Mohamad Nizar bin Mohamad Najib (born 11 May 1978) is a Malaysian politician who has served as Member of the Pahang State Executive Council (EXCO) in the Barisan Nasional (BN) state administration under Menteri Besar Wan Rosdy Wan Ismail since December 2022 and Member of the Pahang State Legislative Assembly (MLA) for Peramu Jaya since November 2022. He is a member of the United Malays National Organisation (UMNO), a component party of the BN coalition. He is also the son of Najib Razak, the 6th and former Prime Minister.

Political career
He was UMNO Youth Chief of Jalan Daud Branch, Kampung Baru zone in Titiwangsa.

Nizar is the UMNO Youth Chief of Pekan since 2018.
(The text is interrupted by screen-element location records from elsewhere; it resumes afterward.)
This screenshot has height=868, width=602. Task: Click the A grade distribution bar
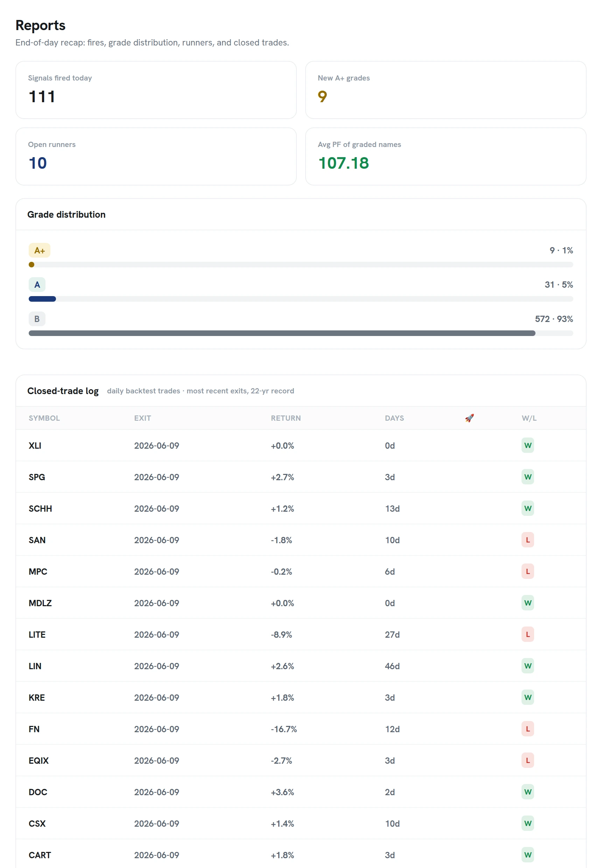(301, 299)
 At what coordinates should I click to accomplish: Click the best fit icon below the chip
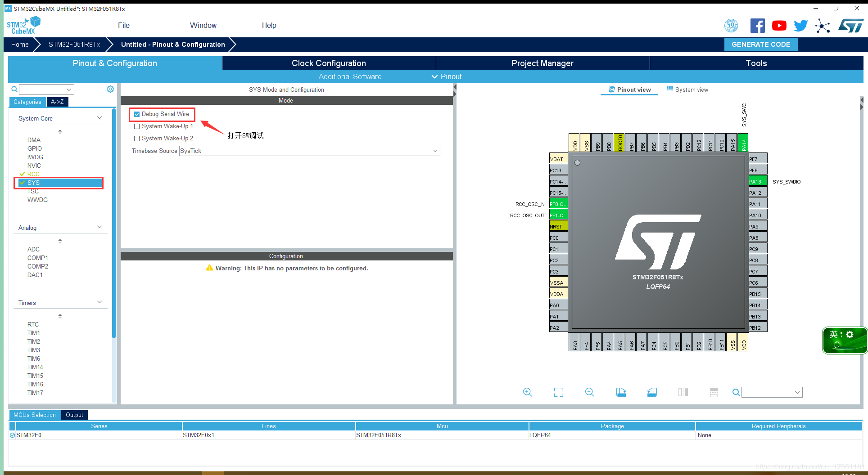pyautogui.click(x=558, y=392)
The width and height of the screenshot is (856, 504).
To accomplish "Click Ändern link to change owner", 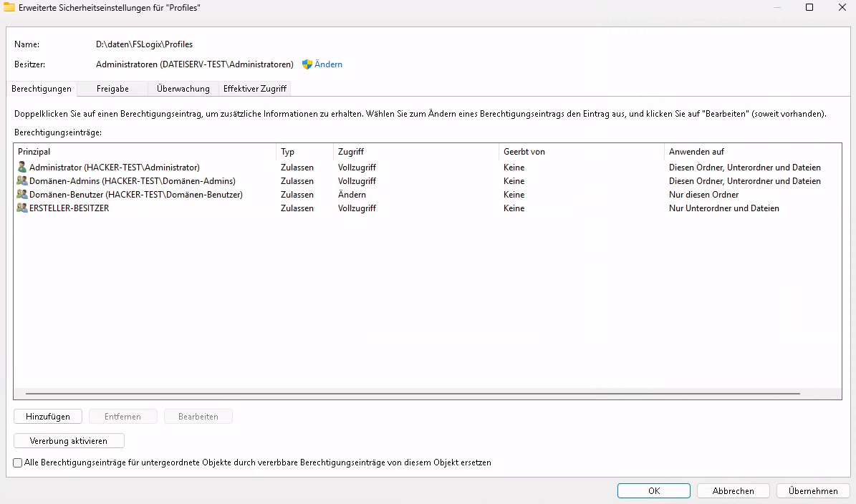I will [x=328, y=64].
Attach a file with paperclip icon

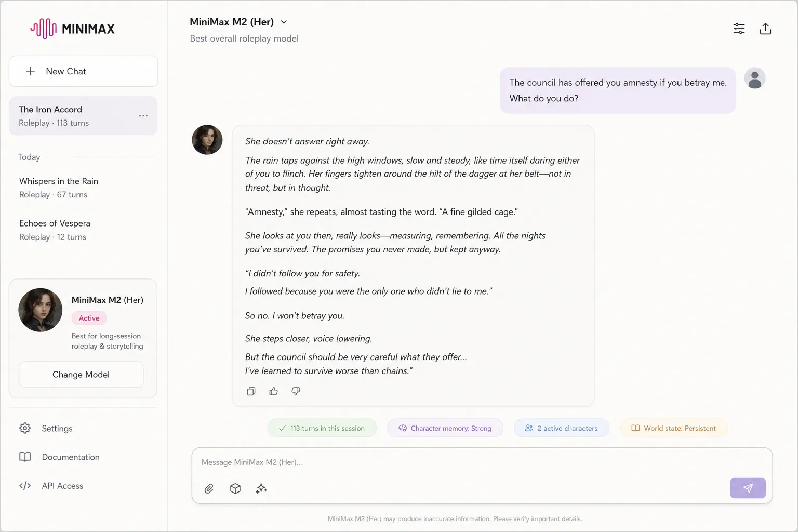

He has been coined as a potential Barisan Nasional candidate of the 2020 Chini by-election, before the party decided to nominate Mohd Sharim Md Zain. In the 2022 Malaysian general election, after speculation that Nizar might be contesting his first election in Pekan in place of his father, who has recently sentenced to jail, he instead were selected by his party to contest the state seat of Peramu Jaya in the 2022 Pahang state election. He won the seat, defeating 3 other candidates with a majority of 7,823 votes.

In the Pahang coalition government between BN and Pakatan Harapan after the 2022 election, Nizar was appointed state EXCO member under portfolio of investment, industries, science, technology and innovation.

Personal life
Nizar is the son of the sixth Prime Minister of Malaysia, Datuk Seri Najib Tun Razak with his first wife, Tengku Puteri Zainah Tengku Eskandar. He is the eldest of five siblings, including the two children of Najib's second wife Rosmah Mansor. His younger brother Nazifuddin Najib is a businessman and secretary-general of Olympic Council of Malaysia (OCM) since 2018.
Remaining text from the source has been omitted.